Metrics

When submitting a Network Analysis Request via the Analysis API, two types of aggregate financial metrics can be requested.

The simplest of the two are specified in the form of Distribution Metrics which support common financial metrics like Value at Risk (VaR), Tail Value at Risk (TVaR), Window Metrics (Window VaR and others), Exceedance probabilities and others.

For details on Co Metrics, refer to Co Metrics.

Probability Windows

All metrics require the specification of one or more probability windows. Since the system does not currently support specifying return periods directly, this section covers the details of how to construct the equivalent windows.

Referring to the curve in example chart below, Graphene models loss as negative by default. For this reason values on the YLT curve are ordered from most negative (largest loss/smallest profit) to least negative (smallest loss/largest profit) as illustrated.

../_images/metrics-1.png

Since the example curve above is associated with a simulation of only 10 trials, suppose reports on the following return periods are desired:

  • 1 in 10 (p=0.1)

  • 1 in 5 (p=0.2)

  • 1 in 2 (p=0.5)

Also suppose the following metrics are of interest: VaR, TVaR (for all return periods). The system will compute all of the necessary values for any statistical metric, so long the specific window(s) of interest are provided.

Here are the window inputs that correspond to the above return periods:

Return period

window.min_probability

window.max_probability

1 in 10

0.0

0.1

1 in 5

0.0

0.2

1 in 2

0.0

0.5

The specific statistical outputs available are found in the ProbabilityWindowMetrics message, of which one instance is produced for every window specified. For the specific metrics of interest in this example, the corresponding fields are shown:

Metric

Field

Tail Value at Risk (TVaR)

window_metric.mean

Value at Risk (VaR)

window_metric.max

Special note about sign flipping

If losses have been modified in the business model to be represented as positive values, the YLT curve will be sorted in opposite order (profits would become negative for consistency). The “tail” of the curve (where the larger, less common loss years show up) will be found at the right. The system does not detect this case and does not modify its behaviour in this case. Graphene is agnostic to the treatment of positive and negative values and maintains the YLT curve order from most-negative to most-positive.

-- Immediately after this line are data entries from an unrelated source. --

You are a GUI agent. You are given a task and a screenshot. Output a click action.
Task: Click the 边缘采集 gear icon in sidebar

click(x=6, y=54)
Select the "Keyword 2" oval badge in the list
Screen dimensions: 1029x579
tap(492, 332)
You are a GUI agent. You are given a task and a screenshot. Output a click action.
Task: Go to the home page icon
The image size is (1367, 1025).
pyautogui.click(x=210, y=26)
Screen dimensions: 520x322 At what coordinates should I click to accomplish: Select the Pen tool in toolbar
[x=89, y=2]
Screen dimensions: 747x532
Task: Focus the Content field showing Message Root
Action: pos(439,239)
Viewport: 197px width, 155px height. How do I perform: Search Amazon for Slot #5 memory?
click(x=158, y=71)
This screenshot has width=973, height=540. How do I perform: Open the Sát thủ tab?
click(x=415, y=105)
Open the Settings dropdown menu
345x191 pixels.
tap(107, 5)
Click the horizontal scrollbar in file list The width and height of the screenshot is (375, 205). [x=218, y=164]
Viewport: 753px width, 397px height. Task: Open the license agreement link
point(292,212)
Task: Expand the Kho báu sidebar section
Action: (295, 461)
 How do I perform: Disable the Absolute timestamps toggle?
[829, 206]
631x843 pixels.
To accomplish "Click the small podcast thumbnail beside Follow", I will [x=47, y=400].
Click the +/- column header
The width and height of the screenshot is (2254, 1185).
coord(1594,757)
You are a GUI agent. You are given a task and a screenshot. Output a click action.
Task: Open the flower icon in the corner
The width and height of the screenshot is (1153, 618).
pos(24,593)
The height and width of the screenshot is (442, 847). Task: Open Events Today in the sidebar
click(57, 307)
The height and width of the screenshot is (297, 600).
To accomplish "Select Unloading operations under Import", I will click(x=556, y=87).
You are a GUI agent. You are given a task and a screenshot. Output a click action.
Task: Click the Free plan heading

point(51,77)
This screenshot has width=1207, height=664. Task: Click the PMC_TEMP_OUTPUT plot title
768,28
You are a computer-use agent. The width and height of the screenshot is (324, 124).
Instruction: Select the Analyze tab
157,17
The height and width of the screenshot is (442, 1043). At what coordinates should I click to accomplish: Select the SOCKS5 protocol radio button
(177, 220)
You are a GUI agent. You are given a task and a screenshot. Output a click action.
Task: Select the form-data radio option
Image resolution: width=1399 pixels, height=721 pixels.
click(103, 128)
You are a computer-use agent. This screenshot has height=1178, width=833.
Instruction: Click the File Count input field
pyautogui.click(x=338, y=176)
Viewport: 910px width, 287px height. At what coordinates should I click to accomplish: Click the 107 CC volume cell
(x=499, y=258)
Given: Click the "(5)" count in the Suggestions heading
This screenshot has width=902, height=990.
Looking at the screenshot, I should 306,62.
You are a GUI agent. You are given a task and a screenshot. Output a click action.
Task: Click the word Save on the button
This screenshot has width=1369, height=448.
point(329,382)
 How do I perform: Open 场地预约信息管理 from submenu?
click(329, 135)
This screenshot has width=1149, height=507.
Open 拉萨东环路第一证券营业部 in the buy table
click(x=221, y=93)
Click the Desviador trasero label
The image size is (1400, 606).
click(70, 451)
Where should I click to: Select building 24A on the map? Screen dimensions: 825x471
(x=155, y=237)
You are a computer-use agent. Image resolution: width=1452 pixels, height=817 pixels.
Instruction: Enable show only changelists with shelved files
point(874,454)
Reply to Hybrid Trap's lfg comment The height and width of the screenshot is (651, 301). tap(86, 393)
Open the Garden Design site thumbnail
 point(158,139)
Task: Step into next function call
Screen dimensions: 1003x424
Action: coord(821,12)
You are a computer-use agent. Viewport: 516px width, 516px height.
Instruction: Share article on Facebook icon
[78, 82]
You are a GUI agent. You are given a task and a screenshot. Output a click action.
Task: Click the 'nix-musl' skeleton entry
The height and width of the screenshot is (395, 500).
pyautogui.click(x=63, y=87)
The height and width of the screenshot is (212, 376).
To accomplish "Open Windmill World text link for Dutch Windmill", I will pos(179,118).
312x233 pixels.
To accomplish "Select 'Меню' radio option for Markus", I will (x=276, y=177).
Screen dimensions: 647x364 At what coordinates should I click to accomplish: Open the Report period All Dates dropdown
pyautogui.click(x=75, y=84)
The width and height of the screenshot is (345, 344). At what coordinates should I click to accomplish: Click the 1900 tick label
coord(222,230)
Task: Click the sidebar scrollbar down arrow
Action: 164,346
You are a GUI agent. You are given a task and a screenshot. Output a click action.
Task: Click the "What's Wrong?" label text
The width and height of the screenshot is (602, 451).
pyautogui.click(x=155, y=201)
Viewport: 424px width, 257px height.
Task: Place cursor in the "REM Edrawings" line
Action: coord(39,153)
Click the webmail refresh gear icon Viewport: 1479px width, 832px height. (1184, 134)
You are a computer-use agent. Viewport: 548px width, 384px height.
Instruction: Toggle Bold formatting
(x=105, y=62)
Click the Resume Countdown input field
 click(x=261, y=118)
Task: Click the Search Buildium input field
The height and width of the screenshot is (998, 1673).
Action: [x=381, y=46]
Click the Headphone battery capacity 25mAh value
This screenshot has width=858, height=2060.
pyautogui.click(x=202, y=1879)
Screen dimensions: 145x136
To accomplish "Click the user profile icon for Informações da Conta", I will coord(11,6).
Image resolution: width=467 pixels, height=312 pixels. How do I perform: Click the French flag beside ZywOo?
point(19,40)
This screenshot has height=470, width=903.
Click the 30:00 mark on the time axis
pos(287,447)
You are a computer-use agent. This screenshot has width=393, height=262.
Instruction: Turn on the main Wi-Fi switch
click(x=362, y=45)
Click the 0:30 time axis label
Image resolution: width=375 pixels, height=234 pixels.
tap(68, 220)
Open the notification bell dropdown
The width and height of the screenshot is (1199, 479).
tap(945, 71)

In this scenario, window ranges must be specified with window.min_probability used as the return-period-equivalent probability and window.max_probability must be fixed at 1.0 since the largest values from a loss perspective will be at the right. In the output, window_metric.min will represent the Value at Risk (VaR). Furthermore, since window.min_probability is specified as an exclusive value, care is needed to adjust this value downward slightly. This ensures the window range includes the probability associated with the return period of interest. For example, given the 1 in 10 return period would land on the 0.9 probability (90th percentile in the default loss-negative perspective, but 10th percentile in this flipped perspective), the expected arguments might be as follows:

  • window.min_probabilty=0.9

  • window.max_probabilty=1.0

Since the min_probabilty is exclusive, this does not include the probability 0.9 value (1 in 10) on the curve. Specifying min_probability=0.899 instead is sufficient to include it. When simulation sizes rise to trial counts in the thousands or hundreds of thousands, it is required to use even more precision - i.e. 0.8999999, but it is always safe to be as precise as the field allows (double precision floating point).

Note

Graphene is agnostic to sign conventions with regard to YLT sorting

Note

Probability window ranges are specified with the min_probability being exclusive and the max_probability being inclusive

Special note about probability windows

Since it is possible to specify ranges that do not include any points on the YLT curve, Graphene will report the most conservative value (larger magnitude, or smaller percentile) to avoid under-reporting loss. In the example above, suppose a probability window (min, max] is specified as (0.15, 0.16]. Since there are no points on the curve that fall within this range, the system chooses the first value to the left of this window as the most conservative result it can give. In this case, (from the example) window.min, window.max and window.mean are all -110, because that is smallest value of the two adjacent to the window specified.

Note

In the case that a window is specified that does not include any points within the YLT curve, Graphene treats this as equivalent to a window that includes only the smallest of the (potentially two) values adjacent to the window. In practical terms, this is always the value to the left of the window, except when the window is already left of all the values on the curve (in which case the smallest value on the curve is picked instead).